Terik panas semakin menyengat rupanya terasa terasa sampai ke ubun-ubun kepala, "untung aku sempat memakai topi saat berangkat dari rumah, ah Jakarta memang tidak ada redup selalu panas seperti kehidupan dan gerak langkah serta roda kehidupannya. Mungkin disini mengalah tidak ada guna pasti tertindas dan terilas orang lain."

Dari kejauhan tampak tertatih bus warna kuning agak kumuh bertuliskan label P157 di atas kaca, "Nah ini busnya," lekas ku lambaikan tangan dengan agak tinggi agar Pak Sopir tahu kalau aku hendak ikut naik.

Sampai di depanku bus agak perlahan tidak berhenti tetap berjalan namun agak pelan. Maklum aku mencegat si bus di sebuah perempatan di selatan dari arah setasiun tepatnya pas di depan perempatan Pasar Senen.

Ku ayunkan kaki agak meloncat ku tangkap gagang pintu dan melangkah menaiki tangga pintu menuju ke dalam bus. Sudah ku duga wajah tak ramah penduduk Jakarta memandangku sinis ada pula yang sekali tak memandang acuh tak acuh tak seperti di desaku. Dengan orang-orang yang begitu ramah saling menyapa dan sopan.

Dalam pikiranku bergumam ini Jakarta bung, Jakarta memang seperti ini dengan tetangga sebelah mungkin mereka tak saling kenal dan tak saling menyapa di sekat oleh pagar pembatas rumah yang tinggi jua.

Ku pilih duduk di samping Pak Sopir biasa ada bagian tempat duduk tanpa sandaran di samping Pak Sopir pas itu jua harus berbagi dengan beberapa penumpang yang lain. Sebab kursi bus yang tersedia sudah penuh semua itu pun di sela-sela antara kursi kanan dan kiri sudah banyak tubuh dan wajah berdiri di sana dengan mimik wajah datar seakan begitu lelahnya dengan segala macam masalah mereka di Jakarta.
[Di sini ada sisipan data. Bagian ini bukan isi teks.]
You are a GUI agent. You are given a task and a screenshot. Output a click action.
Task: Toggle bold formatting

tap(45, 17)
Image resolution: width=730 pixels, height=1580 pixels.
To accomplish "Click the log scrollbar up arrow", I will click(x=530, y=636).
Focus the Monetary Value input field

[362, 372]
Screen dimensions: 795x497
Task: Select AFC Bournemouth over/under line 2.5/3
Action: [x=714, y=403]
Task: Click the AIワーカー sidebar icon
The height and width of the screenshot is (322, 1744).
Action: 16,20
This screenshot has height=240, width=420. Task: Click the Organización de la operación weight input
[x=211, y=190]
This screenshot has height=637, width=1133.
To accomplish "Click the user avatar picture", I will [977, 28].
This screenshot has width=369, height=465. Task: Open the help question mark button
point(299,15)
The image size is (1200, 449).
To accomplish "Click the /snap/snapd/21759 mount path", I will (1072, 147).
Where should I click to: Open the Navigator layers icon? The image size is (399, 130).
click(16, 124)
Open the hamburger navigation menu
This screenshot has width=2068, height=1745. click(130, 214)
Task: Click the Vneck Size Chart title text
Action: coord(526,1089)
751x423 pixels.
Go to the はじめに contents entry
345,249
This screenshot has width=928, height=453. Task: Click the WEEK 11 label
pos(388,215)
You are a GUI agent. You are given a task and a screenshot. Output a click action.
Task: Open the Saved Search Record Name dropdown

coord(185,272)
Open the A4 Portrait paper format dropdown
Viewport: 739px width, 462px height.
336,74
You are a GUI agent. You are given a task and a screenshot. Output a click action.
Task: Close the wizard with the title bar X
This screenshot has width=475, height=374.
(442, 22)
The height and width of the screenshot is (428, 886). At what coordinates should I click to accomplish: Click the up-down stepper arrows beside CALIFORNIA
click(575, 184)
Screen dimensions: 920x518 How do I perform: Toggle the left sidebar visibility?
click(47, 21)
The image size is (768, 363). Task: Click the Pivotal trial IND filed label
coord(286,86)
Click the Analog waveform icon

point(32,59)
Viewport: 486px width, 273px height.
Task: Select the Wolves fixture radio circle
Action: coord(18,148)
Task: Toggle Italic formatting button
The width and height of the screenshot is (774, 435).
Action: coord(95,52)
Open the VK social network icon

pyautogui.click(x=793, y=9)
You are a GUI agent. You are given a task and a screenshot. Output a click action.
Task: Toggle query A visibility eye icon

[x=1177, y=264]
Harmoni, Kemayoran, Slipi sampai Monas terlewati sudah, Bundaran HI sampai akhirnya bus memasuki sebuah pintu tol dimana di sana banyak calon penumpang telah menunggu mungkin telah menunggu berjam-jam dengan sabar menunggu menanti si bus P157 demi memasuki Jakarta untuk mengais sedikit kebaikan Ibu Kota dan berharap mendapat receh demi receh di dalamnya.

Aku turun kembali dari bus P157 ikut mengantre di sisi kiri jalan menunggu bus warna merah dan putih bernama Prima Rajasa menuju terminal Pakupatan.

Namun aku tak akan turun sampai pusat kota terminal Pakupatan Serang. Aku akan meminta pada Pak Sopir agar turun di depan desa Cisait dan di belakang desa Sentul dimana disana ada jembatan penghubung antara dua desa tersebut melintang di atasnya.

Beberapa jam sudah aku terkatung-katung di dalam bus Prima Rajasa dan pada akhirnya koar dari si kernet bus, "Yang turun Cisait, Cisait," berteriak lantang menandakan telah sampai tujuanku.

"Aku Bang," dengan mengangkat tangan menandakan ingin turun dan bus berhenti oas di bawah jembatan Cisait.

Akhirnya setelah aku turun bus Prima Rajasa kembali berlari menuju tempat-tempat dimana trayeknya telah di tentukan.

Ku pandang sejenak sekitar kedua desa, aroma rindu masa kecil kembali menyeruak seakan tersentuh hati akan dahaga kangen setelah belasan tahun tak kembali. Ah ingin menangis tersedu aku oleh rindu. Ku langkahkan kaki kembali dan ku sapa lagi desa kecil dari kenangan masa kecilku sebuah desa bernama Sentullio.